It is forward/reverse for the powered feed. I assume you have a lever to do that somewhere on your machine too, just a different spot. I'm reading through your manual (slowly) to try to get the hang of stuff. The forward/reverse is on my on/off switch on the apron. 

Do I put the adapter for the MT5/3 in the chuck to hold it immobile? Or does stuff like that just spin and we don't put a load on it?


----------



## Dave Paine (Apr 26, 2018)

Interesting.   My power feed forward/neutral/reverse is on the left side of my lathe.  In my neutral position the power feed screw does not rotate.

Yes, the adapter should be held in place by the taper.   Clean the inside of the spindle and the adapter before use then a light tap in place with a rubber/plastic mallet should hold as long as you do not get too much chatter.

Many drill chucks are held in drill press quills by the Morse Tape and normally do not come loose.


----------



## Charles Spencer (Apr 26, 2018)

It spins just like the bore on the headstock does.


----------



## Chuck K (Apr 26, 2018)

Kinda what I thought...it's belt drive with backgear.  Should be a good lathe.  It already looks better than it did in the 
CL pic.  Did you get chucks with it?  Looks like you have an adapter plate mounted on the spindle.


----------



## Mauser lover (Apr 26, 2018)

Chucks... well... kinda!

A three jaw lathe chuck. What I assume are a MT5 drill chuck, and a MT3 drill chuck. I do know they are drill chucks, but unsure about the taper 

I read somewhere that the manufacturers ship machine tools with drill chucks because they have a surplus of them, and they are basically useless. So... I have a three jaw chuck. It did come with a second set of chuck teeth (jaws? What do you call them?). I asked him about a four jaw chuck, and he said he never had one. Oh well. I did take the chuck off to transport it because we moved it into the truck and the shop with a special lubricating compound I like to call... elbow grease! Four people can lift half of this lathe at a time! I took everything I could off... How do I choose a four jaw chuck if I end up needing one?

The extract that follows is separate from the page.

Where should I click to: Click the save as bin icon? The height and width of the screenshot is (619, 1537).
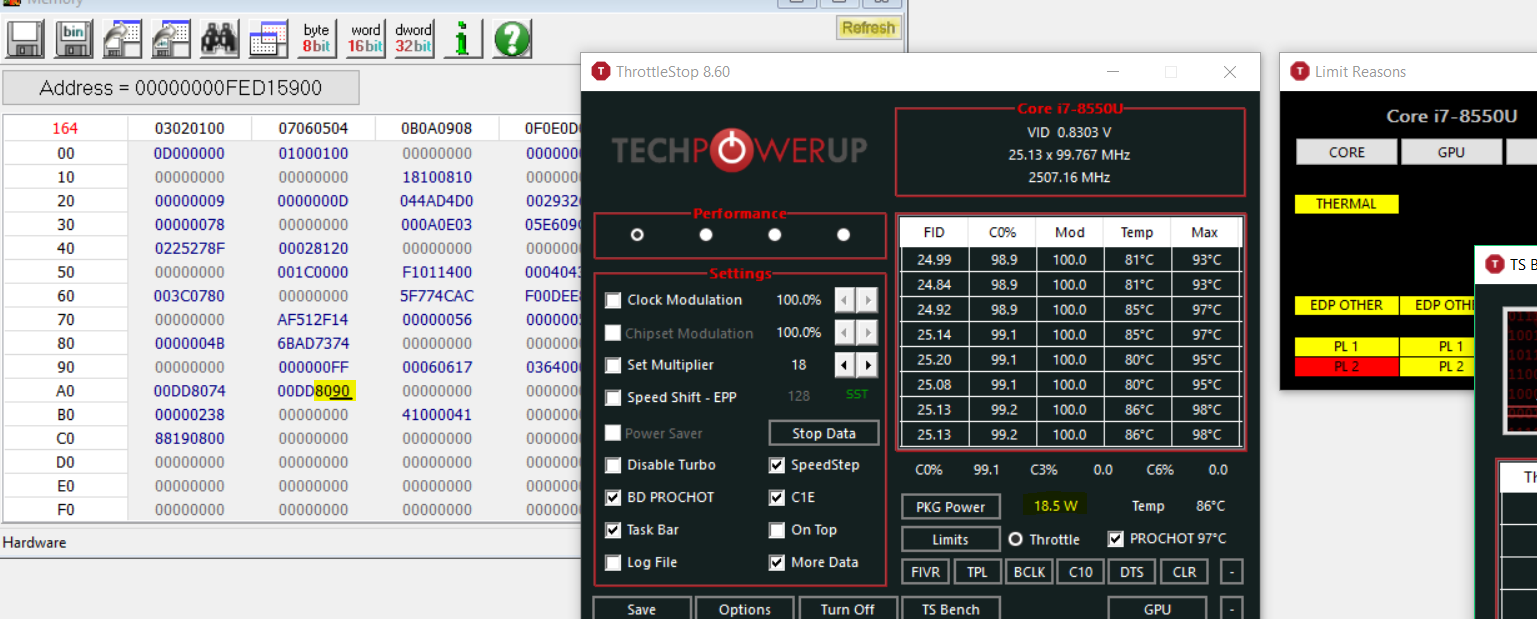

Yes, my initial assumption of some sort of hybrid drive was based on what you referred to as a backgear. Which I'm totally okay with, especially with this basically unknown maker, because I can get belts... gears... probably not so much. I know it isn't as convenient, but I'm okay with it for now. Then I'll have to talk my wife into letting me get a bigger one 

I did have a question about the power feed thing. Is it okay to run it with the power feed in neutral, or is it dangerously close to breaking off teeth like that? I think I'd rather run it in neutral unless I'm using the power feed for something, right?


----------



## Chuck K (Apr 26, 2018)

Yes.  You can and should run it in neutral when you're not feeding.  The spindle should be stopped when you move the lever.  You don't have to remove the chuck from the plate to take it off.  Its threaded on the spindle.


----------



## Mauser lover (Apr 26, 2018)

Okay then, I didn't know that! Any more tips and tricks?


----------



## Dave Paine (Apr 26, 2018)

My lathe has the original 6in 3 jaw chuck and 8in 4 jaw chuck and a 10in faceplate.   The adapter plate you mention may be the backing plate for the Shars Adjustable 3 jaw chuck which is presently mounted on the lathe.   This is Shars version of other chucks which have a backing plate with 4 screws to adjust the chuck to get it centred.   Works well, just needs to be adjusted every time it is mounted on the lathe.


----------



## Chuck K (Apr 26, 2018)

There is absolutely nothing wrong with a belt drive lathe.  I had a monarch that could be ran belt drive or gear drive.  The only time I used gear drive was during threading.  Belt drive gives a better finish.


----------



## Dave Paine (Apr 26, 2018)

Mauser lover said:


> So... I have a three jaw chuck. It did come with a second set of chuck teeth (jaws? What do you call them?).



It sounds like you have a chuck with two sets of jaws, one intended for gripping the stock internal and one intended for gripping the stock external as in gripping inside a hole in the work.

Post some pictures of the jaws so folks can confirm.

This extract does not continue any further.